The global race for AI hardware independence has shifted from a corporate rivalry into a geopolitical necessity. As Silicon Valley giants and sovereign nations alike scramble to secure the “brain power” of the future, Reno-based startup Positron has emerged as a critical beneficiary of this volatility.
By focusing on the high-speed memory bottlenecks that currently plague AI deployment, Positron is positioning its hardware not just as a tool, but as a strategic asset for those looking to exit the Nvidia ecosystem.
The TechCrunch Exclusive: Qatar’s $230M Bet on Sovereign AI
According to sources familiar with the matter, the Qatar Investment Authority (QIA) viewed the investment as a cornerstone of its “Sovereign AI” roadmap. During this week’s Web Summit Qatar in Doha, officials emphasized that controlling compute capacity is vital for economic survival.
The funding will specifically scale the production of Positron’s first-generation Atlas chip. Manufactured in Arizona, the Atlas focuses on inference, the actual running of AI models, rather than the power-hungry LLM training phase.

This aligns with a 2026 market shift where enterprises are moving from building massive LLMs to deploying them at scale, where power efficiency becomes the primary metric for ROI.

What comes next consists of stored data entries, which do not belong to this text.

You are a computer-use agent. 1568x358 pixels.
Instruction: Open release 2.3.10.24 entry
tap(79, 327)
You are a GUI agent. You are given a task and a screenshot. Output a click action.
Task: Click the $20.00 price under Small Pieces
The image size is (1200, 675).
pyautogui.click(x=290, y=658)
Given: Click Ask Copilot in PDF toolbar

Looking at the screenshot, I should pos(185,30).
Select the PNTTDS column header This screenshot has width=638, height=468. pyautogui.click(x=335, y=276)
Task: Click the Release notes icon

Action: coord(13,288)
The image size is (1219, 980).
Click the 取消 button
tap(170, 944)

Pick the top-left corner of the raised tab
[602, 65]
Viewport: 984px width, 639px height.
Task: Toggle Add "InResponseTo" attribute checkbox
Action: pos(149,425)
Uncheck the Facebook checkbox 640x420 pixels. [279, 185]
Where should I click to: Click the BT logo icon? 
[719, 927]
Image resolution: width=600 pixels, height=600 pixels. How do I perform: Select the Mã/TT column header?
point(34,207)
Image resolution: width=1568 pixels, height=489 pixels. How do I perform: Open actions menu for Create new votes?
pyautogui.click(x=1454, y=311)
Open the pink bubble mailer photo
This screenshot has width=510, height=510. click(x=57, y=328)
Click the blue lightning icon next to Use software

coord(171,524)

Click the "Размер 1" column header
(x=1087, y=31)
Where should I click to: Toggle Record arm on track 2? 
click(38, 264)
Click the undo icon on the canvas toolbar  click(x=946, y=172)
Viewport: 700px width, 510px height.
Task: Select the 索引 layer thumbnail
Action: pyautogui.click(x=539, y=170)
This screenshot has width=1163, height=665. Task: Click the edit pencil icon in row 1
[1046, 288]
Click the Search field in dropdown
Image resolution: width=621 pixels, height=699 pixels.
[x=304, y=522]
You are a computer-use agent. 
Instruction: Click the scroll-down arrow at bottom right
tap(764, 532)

OpenAI’s Growing Friction with Nvidia
While Positron celebrates its windfall, the backdrop is a growing rift between the world’s leading AI software firm and its primary hardware provider. As Reuters reported earlier this week, OpenAI has grown increasingly dissatisfied with the performance and power constraints of Nvidia’s latest chips for specific inference tasks.
Sources indicate that OpenAI has been actively seeking alternatives since last year to handle roughly 10% of its inference needs.
This dissatisfaction stems from the high latency in real-time applications like software development and video processing, areas where Positron claims its high-speed memory architecture offers a distinct advantage over Nvidia’s H100 and H200 series.
Breaking the GPU Monopoly via Memory Architecture
Positron’s CEO, Mitesh Agrawal, previously the COO of Lambda Labs, is leveraging a “disciplined scaling” strategy to disrupt the market. The startup argues that the current shortage isn’t just in GPUs, but in the memory bandwidth required to feed them.
By integrating memory more closely with the processing core, Positron’s Atlas systems are reportedly delivering 3.5x better performance per dollar than standard industry setups.
With the backing of QIA and previous investors like Valor Equity Partners and DFJ Growth, Positron is no longer a fringe player; it is a central figure in a global movement to decentralize AI power, one high-speed chip at a time.